Dave Matthews Band released a new album this summer. It is now fall and I’m not entirely sick of them. Now, if you would have told my high school self that this exact thing would ever happen I never would have believed you.
So what’s behind the totally esoteric stature of this new DMB album? Is the world just totally anti-white male?
I’m not sure, but I think it was last year I saw this concert performance of him online and the whole thing just hit me: the guy is just lurchy, big, brawny, broad-shouldered and awkward, speaking in a hick Virginian accent. He’s basically a born misfit, way, way more than my high school self would have ever envisioned, when his band was so on top of the world with “Crash into Me” et. al., soundtracking various caviar get togethers in my town (probably).
Or did people just look at the first track and see that it’s called “Samurai Cop (Oh Joy Begin)” and decide that this album sucked? Well, that wouldn’t be FULLY understandable, though maybe slightly. But da**, the way he sings on this opening song is just really beautiful, rhapsodic and fair, and it’s got a great close-picking guitar solo that really shreds, like an even more energetic version of Jeff Tweedy doing damage on the axe. Musically, “Samurai Cop (Oh Joy Begin)” is basic, leaning on simple major chord progressions and garage rock instrumentation, which is exactly part of what makes it good, juxtaposed favorably with the obtuse, nonsensical album opener “Pantala Naga Pampa” which attempted a jazz approximation and failed miserably.
Or maybe the girls don’t like him anymore because he sounds so, like, icky and old. True enough, he doesn’t sound like he’s missed too many Marlboro Reds after meals lately. “Can’t Stop,” though, batting second, does instrumentally ramble in with what I think is the first ever instance of electronica in the DMB catalogue and then this awesome blues riff on guitar (I was just in my last post ranting about how programmed drums can make for good psych-pop, when properly instrumentally adorned). I don’t know that the sax is that much needed in the intro to this song or the chorus, but still the project here seems bolstered by a predestined kinetic and swagger, Matthews spewing poignant insanities like “Won’t you kill me just a little” and “Free the beast inside of me”.
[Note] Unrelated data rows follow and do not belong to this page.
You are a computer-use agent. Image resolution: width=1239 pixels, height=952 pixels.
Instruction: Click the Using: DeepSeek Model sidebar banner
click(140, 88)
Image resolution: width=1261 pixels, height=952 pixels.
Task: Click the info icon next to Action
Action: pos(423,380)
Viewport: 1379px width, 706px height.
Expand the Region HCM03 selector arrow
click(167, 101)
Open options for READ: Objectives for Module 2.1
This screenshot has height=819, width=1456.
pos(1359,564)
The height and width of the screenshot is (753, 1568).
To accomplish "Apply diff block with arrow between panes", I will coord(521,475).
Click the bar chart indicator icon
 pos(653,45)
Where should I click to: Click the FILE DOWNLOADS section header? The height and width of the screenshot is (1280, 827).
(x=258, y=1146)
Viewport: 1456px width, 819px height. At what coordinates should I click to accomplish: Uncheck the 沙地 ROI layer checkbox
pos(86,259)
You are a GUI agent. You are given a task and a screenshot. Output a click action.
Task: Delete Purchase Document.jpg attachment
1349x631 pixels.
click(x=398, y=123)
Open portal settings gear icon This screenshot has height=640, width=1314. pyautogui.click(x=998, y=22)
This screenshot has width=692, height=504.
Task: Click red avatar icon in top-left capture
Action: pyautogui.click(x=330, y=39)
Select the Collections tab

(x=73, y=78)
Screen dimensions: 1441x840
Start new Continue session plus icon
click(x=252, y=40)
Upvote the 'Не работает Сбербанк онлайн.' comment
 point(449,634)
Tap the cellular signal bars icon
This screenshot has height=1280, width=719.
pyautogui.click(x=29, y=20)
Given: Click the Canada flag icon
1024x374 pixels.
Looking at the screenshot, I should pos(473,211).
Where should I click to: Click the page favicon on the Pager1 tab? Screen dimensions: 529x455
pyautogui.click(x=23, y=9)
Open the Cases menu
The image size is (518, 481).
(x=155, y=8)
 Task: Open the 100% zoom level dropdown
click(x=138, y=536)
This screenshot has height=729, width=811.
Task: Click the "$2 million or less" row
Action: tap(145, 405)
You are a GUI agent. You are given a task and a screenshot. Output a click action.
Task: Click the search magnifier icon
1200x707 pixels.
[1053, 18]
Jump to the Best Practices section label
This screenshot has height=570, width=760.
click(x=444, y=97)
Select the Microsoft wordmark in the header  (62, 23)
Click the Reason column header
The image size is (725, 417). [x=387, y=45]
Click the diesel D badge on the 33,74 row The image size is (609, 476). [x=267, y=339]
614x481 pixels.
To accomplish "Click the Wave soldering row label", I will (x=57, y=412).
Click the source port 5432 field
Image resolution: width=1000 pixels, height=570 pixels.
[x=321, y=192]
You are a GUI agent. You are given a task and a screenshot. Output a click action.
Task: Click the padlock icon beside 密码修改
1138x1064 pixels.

The opening words to “Here on out” make an interesting discussion topic especially in terms of the Me Too movement. Basically, Matthews starts the song, with bare, spare guitar in the background and no percussion, by declaring “Out of the corner of my eye / I caught you walk by / Chase you down / Is it ok if I call you mine”. Now, insofar as forcing yourself on women is something to be hereby frowned upon to an increased extent than it were prior the “Me Too,” maybe this whole thing is something that“creeped out” the women nowadays and maybe they wear the pants these days in “Dave Matthews criticism,” if not larger “music criticism” (and anyone who thinks those aren’t two different things wasn’t white and in high school in the late ‘90s).
But Matthews is just so da** reliable. I even like that “The Space between” song. Yeah, take away maybe “Pantala Naga Pampa,” the first song on Before These Crowded Streets, and probably “Where Are You Going?”, and pretty much all his songs are good – that first Under the Table and Dreaming album is just so da** full of feeling, with “Satellite” and “Dancing Nancies” plumbing the absolute depths of solitary rumination and “Jimi Thing”… well, nobody else on the planet could have written “Jimi Thing.” I’ll put it that way.
On the whole, the aforementioned “Here on out” is an easily digestible love song ballad ballasted by a gentle, precocious synth and Matthews’ confident vocals. Elsewhere, Come Tomorrow toggles zestily between spooky, tense jazz-ambience and full-force rock and roll in a way that keeps things big and
rhythmic, in that quintessential DMB way. This album even has a cool cover – sort of this Barogque- looking black and white sketch of a bunch of random nature objects like birds and trees… it reminded me of Edgar Allen Poe too because one of the little objects looks a lot like a raven. Poe died in Baltimore, a state bordering Dave Matthews home of Virginia, a place which in its own right tends to house myriads of cultural complications and struggles, all of which seem to feed the rich purposefulness, by cognitive combat, at work on Come Tomorrow.